Sometimes clothes would come from the finished washer that had barely spun them out, so everything is heavy with water and drying is even more of a challenge.
There were a number of drying lines strung up outside the shed with the washers, and when the weather was good it wouldn’t take very long to get clothes dry out in the open air, as long as there was space to hang them. Ghos and kiras take up a lot of space when they're stretched out! There were also lines under the cover of the shed, which were sought after during the rainy season - we would leave those for the students, who didn’t have other options for drying their clothes if the single dryer wasn't available. We had hung up a drying line in our apartment, which we would always use for our "delicate" wash since we figured that it wasn’t a good thing for students to see their professors’ underwear hanging up alongside theirs! But when it was too rainy, or got too cold to get anything dry outside, we’d just bring it all back in with us and hang it in the warmth of our one working heater. We have come to appreciate what a luxury a dryer is.
We spent quite a bit of brain power strategizing the best timing to get laundry done. Jay is the master of our laundry. He would often load dirty clothes into a backpack at night, then get up at 5 or 6 in the morning to head out to find an empty machine, quite often successfully.
It always feels like a great accomplishment when we get everything washed and dry.
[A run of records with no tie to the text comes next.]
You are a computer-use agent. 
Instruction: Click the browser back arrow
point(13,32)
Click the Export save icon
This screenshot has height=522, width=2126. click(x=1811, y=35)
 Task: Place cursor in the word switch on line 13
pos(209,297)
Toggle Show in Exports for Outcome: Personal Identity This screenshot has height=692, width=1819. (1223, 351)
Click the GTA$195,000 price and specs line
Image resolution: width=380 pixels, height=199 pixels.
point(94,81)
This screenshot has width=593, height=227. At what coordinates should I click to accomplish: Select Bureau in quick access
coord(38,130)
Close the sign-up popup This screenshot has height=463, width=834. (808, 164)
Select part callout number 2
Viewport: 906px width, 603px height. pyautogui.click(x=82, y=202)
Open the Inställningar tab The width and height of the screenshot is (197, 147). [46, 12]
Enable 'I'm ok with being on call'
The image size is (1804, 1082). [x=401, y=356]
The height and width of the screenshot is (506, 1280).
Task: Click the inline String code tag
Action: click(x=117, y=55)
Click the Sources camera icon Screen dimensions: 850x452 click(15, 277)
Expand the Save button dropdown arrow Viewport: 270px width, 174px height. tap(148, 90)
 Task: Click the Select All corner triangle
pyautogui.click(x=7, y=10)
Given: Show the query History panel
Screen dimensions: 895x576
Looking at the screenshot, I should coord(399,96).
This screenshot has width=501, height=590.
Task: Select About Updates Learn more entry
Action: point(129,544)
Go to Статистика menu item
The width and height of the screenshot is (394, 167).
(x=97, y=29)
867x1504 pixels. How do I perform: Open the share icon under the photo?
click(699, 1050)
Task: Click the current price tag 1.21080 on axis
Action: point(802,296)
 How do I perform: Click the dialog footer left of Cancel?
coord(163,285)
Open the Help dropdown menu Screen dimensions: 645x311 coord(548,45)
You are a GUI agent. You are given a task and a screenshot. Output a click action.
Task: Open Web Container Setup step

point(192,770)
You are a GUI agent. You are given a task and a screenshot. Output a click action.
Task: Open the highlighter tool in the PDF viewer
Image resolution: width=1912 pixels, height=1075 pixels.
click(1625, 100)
I hear that the laundry is going to be rebuilt over winter break, with more washers and dryers, but it will still be out on the edge of the campus, not inside one of the campus buildings. The students don’t really complain about it, they just take what it is, and I suspect many of them come from homes where they do all their laundry outside by hand year round, so maybe this is just a lot of privileged whining. But the students have so many demands on them at this school, and very little time, so we will see, if the laundry improvements happen, whether their lives get a little easier. Or they at least have one less reason to stay up all night.